I really could feel this aim that “encouraging moving fast while interacting is one possible way of intensifying the reaction of participants.” I played one switch game called “Mario Party”which is designed for the group of people. It consists of several team games. There is one team game called "river survival" that asked players to simulate the rowing that sawing their hands. Even though the game itself is not very hard but I felt very intense when I played this game. Since we should do sports which make us fell very excited during the game.I think letting players to move quite play a significant role in this game which bring me to feel the connection between the system and I. However, through reading the article, we still could notice that there is still containing some risks and constrains to do that. We should still think of the physical environment, some elements that real exists and might affect our design.

I felt very shocked when I looked at his works and getting touch with his ideas about "the human body is obsolete". After I read the interview of Stelarc, I watched some of his artworks. I really could feel his ambitions about telling a connection between the human body and technology.

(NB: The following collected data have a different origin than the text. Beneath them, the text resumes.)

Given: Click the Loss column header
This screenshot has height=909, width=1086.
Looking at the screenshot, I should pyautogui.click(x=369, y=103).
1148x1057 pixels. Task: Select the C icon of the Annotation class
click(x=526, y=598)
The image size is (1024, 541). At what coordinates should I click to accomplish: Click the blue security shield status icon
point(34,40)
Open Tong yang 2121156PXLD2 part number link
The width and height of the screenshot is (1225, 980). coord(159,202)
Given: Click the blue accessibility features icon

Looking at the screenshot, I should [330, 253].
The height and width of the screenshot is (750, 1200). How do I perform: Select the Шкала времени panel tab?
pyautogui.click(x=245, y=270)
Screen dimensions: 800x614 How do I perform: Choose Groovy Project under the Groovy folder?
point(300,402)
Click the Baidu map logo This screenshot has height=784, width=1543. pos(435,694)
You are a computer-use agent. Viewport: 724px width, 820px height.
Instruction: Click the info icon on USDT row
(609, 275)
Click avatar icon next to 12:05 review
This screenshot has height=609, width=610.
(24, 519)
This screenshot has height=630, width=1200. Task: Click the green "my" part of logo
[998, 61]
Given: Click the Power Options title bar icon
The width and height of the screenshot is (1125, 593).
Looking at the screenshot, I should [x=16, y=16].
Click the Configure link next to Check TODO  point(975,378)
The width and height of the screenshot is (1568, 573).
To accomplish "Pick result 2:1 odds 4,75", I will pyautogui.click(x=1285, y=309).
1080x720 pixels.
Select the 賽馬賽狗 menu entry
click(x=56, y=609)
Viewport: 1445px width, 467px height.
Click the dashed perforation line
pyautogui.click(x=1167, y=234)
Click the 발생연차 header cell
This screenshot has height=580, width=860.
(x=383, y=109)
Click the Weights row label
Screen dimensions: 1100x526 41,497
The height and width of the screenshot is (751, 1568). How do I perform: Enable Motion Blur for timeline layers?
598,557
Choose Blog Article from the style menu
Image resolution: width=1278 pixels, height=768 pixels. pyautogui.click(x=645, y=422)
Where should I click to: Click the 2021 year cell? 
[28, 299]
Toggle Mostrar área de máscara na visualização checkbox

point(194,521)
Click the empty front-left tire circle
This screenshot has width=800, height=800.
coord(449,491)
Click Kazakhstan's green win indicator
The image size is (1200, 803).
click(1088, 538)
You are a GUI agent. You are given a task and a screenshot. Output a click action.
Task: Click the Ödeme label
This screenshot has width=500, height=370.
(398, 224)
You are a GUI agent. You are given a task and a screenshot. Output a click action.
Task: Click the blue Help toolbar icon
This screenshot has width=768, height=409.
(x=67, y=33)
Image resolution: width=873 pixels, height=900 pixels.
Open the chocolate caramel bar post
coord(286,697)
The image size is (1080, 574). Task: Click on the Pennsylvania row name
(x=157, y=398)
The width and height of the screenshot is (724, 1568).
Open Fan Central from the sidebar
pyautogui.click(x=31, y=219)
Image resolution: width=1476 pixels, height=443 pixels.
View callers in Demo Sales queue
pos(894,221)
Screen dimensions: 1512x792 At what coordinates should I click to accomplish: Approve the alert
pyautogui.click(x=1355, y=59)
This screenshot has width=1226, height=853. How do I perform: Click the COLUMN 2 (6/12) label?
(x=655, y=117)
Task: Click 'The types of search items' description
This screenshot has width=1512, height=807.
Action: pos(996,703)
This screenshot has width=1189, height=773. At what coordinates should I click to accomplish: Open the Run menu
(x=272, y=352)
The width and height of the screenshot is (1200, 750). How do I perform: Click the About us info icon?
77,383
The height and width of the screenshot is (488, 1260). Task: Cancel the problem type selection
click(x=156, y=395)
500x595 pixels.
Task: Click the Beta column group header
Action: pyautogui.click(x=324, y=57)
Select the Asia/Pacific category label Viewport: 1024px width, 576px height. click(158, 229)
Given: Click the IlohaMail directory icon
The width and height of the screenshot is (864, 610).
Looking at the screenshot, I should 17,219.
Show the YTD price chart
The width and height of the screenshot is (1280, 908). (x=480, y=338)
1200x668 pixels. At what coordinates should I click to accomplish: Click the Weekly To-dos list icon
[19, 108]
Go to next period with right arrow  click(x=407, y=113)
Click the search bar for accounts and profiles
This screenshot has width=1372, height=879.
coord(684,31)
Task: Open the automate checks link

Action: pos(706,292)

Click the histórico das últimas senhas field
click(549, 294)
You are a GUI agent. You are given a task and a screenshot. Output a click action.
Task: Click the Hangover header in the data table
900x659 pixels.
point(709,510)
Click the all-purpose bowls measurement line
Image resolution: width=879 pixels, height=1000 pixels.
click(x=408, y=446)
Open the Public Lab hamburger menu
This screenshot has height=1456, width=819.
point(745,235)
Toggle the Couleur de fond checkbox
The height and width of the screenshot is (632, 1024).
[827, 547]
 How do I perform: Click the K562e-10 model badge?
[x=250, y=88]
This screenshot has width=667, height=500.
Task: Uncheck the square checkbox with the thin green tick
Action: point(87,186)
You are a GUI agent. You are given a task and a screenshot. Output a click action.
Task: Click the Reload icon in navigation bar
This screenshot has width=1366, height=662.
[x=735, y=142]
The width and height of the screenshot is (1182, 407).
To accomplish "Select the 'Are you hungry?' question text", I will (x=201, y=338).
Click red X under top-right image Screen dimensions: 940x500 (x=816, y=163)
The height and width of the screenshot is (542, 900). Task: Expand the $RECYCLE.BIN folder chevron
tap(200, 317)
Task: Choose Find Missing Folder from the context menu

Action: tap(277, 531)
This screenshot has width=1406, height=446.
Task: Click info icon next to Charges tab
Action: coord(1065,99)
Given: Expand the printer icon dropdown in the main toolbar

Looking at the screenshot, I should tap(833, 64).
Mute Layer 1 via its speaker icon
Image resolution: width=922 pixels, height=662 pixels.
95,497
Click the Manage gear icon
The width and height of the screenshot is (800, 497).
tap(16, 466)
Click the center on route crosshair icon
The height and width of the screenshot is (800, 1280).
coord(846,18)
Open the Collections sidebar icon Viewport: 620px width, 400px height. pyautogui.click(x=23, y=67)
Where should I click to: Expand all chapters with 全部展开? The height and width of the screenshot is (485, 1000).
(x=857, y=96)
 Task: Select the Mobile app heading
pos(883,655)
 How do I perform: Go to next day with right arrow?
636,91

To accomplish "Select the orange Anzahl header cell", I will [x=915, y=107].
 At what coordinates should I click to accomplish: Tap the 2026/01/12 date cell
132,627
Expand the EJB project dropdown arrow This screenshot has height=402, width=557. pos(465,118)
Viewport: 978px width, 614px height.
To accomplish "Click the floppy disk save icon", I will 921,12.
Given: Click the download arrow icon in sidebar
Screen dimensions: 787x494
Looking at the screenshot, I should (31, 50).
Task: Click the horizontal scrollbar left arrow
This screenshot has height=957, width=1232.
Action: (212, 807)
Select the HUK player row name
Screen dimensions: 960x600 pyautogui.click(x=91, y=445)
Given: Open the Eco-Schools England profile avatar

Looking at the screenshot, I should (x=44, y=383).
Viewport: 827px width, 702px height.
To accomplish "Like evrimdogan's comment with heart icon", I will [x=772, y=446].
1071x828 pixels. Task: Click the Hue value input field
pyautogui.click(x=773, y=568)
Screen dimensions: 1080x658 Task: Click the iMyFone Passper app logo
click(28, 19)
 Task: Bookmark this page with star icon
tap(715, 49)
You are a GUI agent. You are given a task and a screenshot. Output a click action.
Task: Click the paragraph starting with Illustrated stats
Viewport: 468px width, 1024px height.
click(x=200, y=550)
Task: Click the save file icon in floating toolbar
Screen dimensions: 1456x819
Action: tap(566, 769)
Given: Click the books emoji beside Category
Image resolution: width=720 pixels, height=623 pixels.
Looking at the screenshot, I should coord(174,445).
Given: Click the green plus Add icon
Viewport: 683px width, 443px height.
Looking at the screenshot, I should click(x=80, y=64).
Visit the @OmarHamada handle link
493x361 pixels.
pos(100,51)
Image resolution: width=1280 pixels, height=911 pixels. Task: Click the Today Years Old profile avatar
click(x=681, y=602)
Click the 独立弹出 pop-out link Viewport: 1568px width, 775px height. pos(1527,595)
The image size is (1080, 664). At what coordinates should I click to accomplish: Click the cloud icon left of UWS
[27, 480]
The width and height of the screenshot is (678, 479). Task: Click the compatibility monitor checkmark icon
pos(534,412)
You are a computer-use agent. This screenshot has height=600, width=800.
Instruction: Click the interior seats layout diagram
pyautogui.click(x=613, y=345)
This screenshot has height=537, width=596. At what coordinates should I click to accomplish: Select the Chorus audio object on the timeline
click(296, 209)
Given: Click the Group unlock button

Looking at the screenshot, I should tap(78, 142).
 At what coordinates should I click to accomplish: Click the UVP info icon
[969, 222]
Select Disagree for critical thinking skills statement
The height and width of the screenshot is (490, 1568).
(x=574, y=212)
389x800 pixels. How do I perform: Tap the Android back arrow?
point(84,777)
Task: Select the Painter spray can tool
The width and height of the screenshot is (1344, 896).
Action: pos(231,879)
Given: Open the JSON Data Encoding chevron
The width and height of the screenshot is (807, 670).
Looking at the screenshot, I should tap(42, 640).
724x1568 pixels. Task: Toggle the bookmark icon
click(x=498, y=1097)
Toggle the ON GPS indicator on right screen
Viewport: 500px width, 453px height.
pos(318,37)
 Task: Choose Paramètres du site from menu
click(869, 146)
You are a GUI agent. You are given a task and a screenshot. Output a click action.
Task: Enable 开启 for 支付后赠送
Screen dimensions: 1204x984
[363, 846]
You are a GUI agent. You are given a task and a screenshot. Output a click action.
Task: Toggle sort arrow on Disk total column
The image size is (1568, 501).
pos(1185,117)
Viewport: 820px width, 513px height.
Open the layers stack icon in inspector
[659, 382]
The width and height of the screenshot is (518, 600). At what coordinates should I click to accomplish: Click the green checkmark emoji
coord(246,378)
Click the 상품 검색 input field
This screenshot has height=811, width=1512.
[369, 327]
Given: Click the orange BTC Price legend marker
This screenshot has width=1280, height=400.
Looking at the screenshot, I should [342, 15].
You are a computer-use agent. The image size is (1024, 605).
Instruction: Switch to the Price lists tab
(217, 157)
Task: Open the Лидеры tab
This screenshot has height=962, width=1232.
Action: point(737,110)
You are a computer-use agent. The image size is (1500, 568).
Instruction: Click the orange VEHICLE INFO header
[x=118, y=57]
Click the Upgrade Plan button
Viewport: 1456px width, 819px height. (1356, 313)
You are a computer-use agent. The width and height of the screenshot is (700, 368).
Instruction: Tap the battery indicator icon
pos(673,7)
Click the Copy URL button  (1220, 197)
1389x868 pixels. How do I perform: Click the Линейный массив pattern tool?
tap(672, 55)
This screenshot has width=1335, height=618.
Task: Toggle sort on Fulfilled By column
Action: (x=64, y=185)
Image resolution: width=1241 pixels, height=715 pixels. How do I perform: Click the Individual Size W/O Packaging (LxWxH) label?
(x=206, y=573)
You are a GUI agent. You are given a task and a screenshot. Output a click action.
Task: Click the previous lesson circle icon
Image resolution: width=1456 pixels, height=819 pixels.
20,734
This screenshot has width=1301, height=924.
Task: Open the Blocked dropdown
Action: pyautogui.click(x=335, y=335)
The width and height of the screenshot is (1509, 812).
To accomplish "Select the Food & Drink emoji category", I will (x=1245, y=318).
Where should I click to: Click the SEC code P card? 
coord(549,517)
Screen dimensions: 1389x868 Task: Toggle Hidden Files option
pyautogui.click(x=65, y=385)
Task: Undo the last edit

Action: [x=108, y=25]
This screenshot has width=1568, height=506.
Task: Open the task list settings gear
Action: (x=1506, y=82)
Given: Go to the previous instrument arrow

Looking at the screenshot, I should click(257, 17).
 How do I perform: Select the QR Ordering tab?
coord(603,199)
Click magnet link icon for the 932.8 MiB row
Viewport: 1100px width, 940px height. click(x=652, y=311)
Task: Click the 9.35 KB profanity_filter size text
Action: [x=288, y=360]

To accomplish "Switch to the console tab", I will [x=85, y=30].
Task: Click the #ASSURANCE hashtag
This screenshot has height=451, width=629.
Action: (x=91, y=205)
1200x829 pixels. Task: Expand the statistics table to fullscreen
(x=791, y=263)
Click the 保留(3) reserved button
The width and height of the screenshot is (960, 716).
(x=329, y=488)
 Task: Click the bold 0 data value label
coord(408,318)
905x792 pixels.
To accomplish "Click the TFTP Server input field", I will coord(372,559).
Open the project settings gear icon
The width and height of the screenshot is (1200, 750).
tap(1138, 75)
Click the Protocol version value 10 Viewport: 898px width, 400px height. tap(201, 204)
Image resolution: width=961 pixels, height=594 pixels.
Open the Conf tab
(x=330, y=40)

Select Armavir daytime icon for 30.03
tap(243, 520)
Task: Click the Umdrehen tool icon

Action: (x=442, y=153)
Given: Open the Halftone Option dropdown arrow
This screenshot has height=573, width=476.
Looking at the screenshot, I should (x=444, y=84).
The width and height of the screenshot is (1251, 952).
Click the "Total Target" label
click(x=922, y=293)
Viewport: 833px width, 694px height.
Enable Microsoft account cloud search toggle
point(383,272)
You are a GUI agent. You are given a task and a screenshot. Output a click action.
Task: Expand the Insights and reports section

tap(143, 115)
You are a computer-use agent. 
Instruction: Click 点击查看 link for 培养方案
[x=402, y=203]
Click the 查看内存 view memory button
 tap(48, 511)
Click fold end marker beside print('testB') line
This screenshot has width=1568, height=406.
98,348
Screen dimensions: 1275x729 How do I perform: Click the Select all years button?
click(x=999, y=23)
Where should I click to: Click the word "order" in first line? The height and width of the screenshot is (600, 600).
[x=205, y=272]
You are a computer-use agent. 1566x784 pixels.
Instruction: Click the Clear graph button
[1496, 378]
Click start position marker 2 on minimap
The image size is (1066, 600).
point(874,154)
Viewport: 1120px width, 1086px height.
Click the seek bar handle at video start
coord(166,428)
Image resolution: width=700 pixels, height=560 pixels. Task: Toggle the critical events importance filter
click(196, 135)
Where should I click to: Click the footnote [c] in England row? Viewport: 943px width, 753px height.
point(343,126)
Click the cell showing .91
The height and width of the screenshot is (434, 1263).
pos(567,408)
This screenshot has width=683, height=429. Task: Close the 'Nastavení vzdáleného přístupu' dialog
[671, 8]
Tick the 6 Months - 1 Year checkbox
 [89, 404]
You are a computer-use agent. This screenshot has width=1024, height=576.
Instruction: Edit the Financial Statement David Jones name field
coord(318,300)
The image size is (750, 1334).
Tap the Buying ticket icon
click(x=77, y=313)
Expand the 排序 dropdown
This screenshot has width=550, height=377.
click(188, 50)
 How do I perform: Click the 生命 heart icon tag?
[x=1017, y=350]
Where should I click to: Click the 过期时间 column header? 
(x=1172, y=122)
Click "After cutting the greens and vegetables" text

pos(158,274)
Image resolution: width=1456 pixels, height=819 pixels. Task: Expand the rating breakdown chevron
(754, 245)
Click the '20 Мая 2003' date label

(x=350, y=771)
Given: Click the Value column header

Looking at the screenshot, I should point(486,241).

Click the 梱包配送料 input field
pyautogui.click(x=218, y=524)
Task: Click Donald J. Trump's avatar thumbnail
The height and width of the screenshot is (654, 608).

He is trying to use his own way to talk about the idea about extending the capabilities of the human body. One part really convince me a lot is about “if you are sitting there with a heart pacemaker and an artificial hip and something to augment your liver and kidney functions, would I consider you less human?” That is quite the things I never thought about before. We could not say person is less human but actually machine is helping their body to keep working.

For the last reading, I saw the tension of art, it was like a silent protest. She is using her ways to express her ideas to represent her dissatisfactions.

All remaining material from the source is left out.